> Task directions
Add -92 to every coordinate in the answers, and give the records again with their requests, starting at the line that contains "Click the orange" and ending at the line that contains "click(174, 254)". Leave the pictures out.

> Entries
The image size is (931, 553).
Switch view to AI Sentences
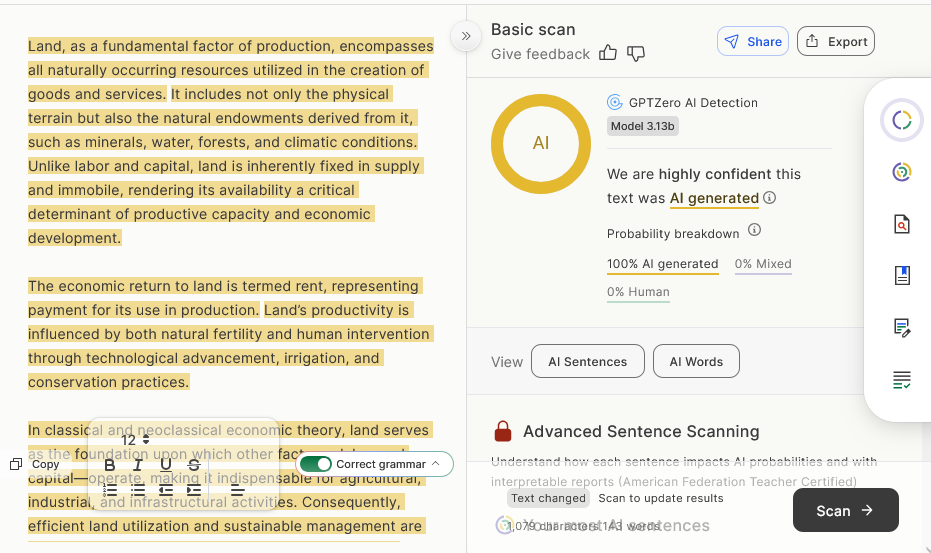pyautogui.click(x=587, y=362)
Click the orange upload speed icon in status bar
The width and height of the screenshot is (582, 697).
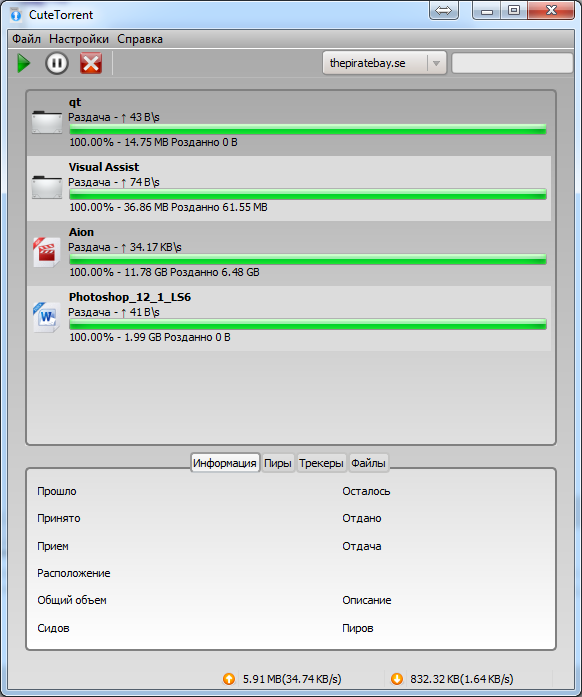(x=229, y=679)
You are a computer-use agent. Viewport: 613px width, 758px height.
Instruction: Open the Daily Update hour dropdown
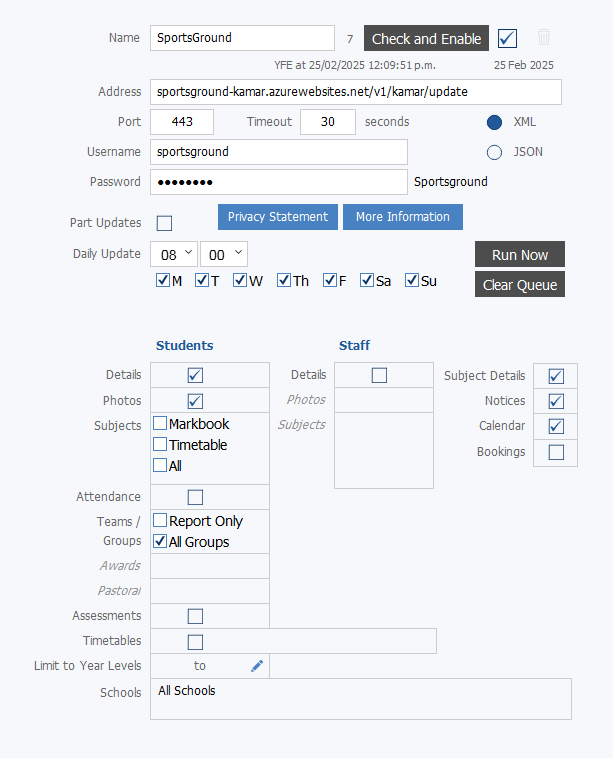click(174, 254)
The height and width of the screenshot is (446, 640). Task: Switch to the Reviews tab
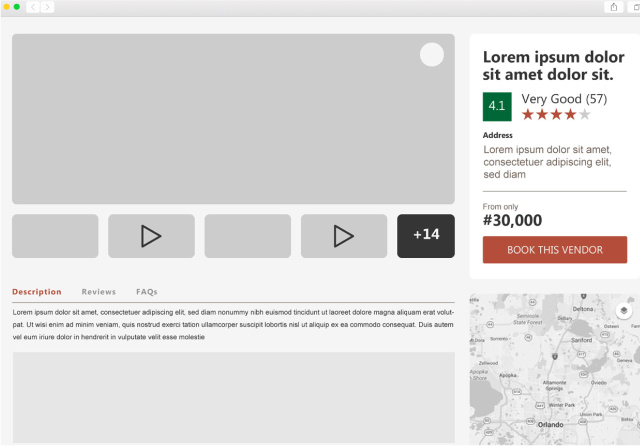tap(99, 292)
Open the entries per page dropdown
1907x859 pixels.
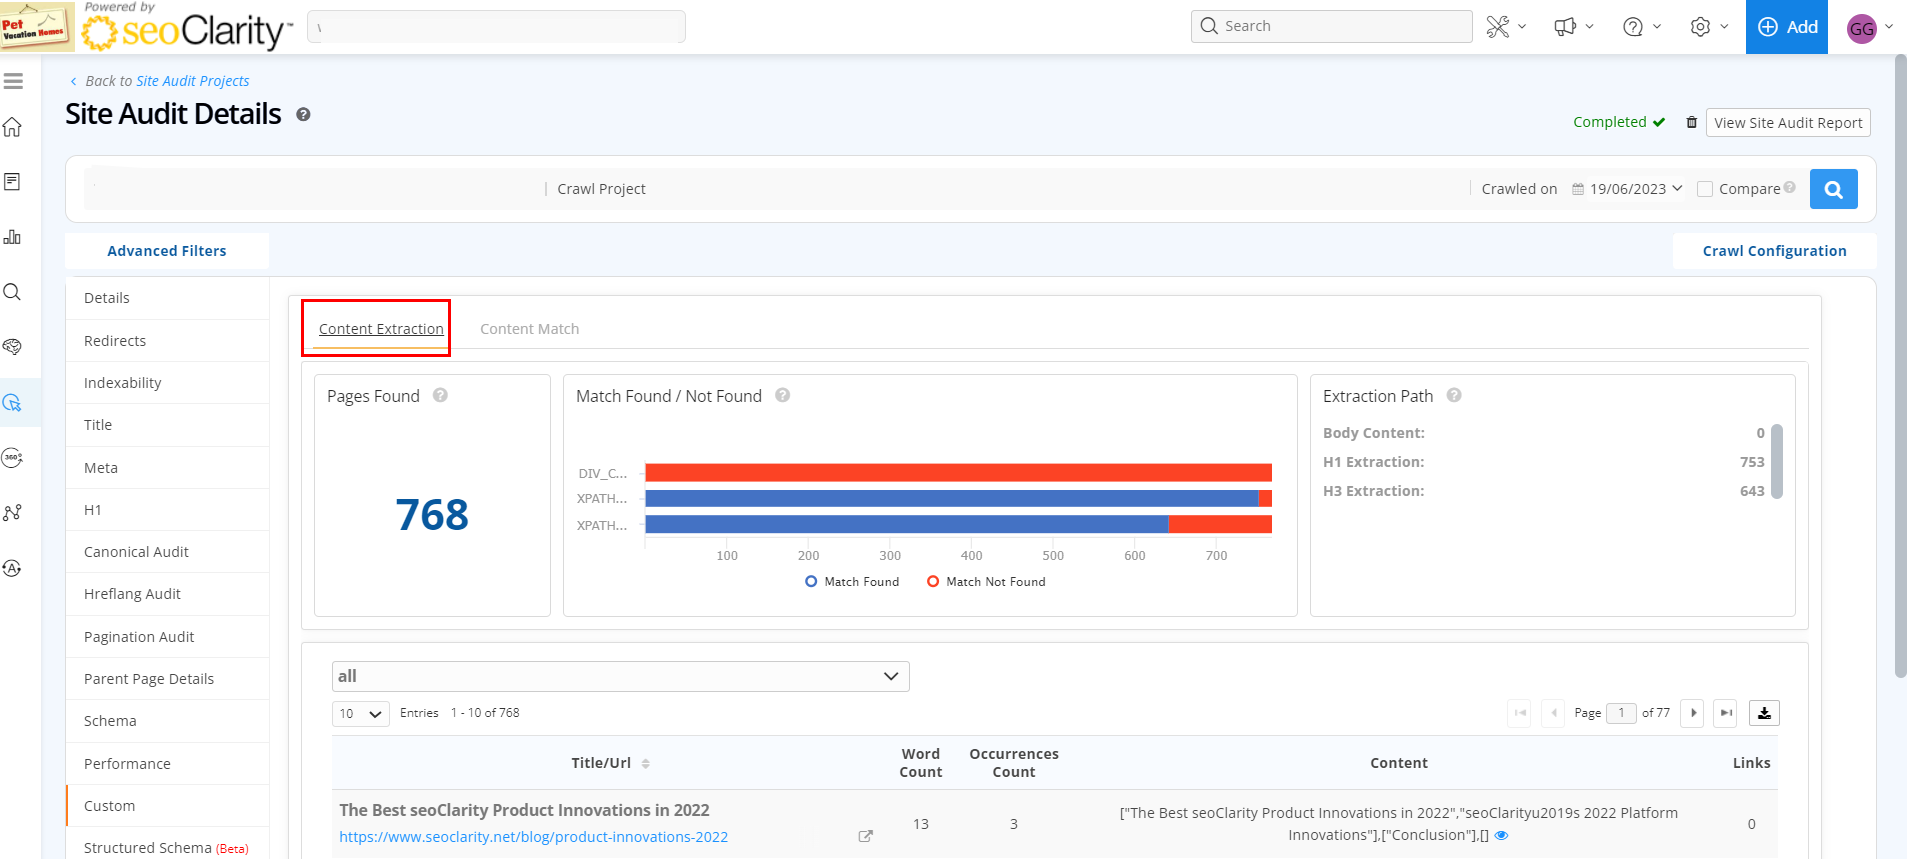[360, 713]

--

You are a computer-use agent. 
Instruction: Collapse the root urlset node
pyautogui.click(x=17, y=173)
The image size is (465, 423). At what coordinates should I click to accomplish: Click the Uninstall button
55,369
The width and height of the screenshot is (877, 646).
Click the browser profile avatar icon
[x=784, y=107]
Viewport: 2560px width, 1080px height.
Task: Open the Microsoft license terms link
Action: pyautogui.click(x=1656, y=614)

> Expected answer
Click the orange upload speed icon in status bar
The width and height of the screenshot is (582, 697).
(x=137, y=587)
You are a computer-use agent. Viewport: 613px width, 758px height.
Instruction: Open the Daily Update hour dropdown
click(82, 162)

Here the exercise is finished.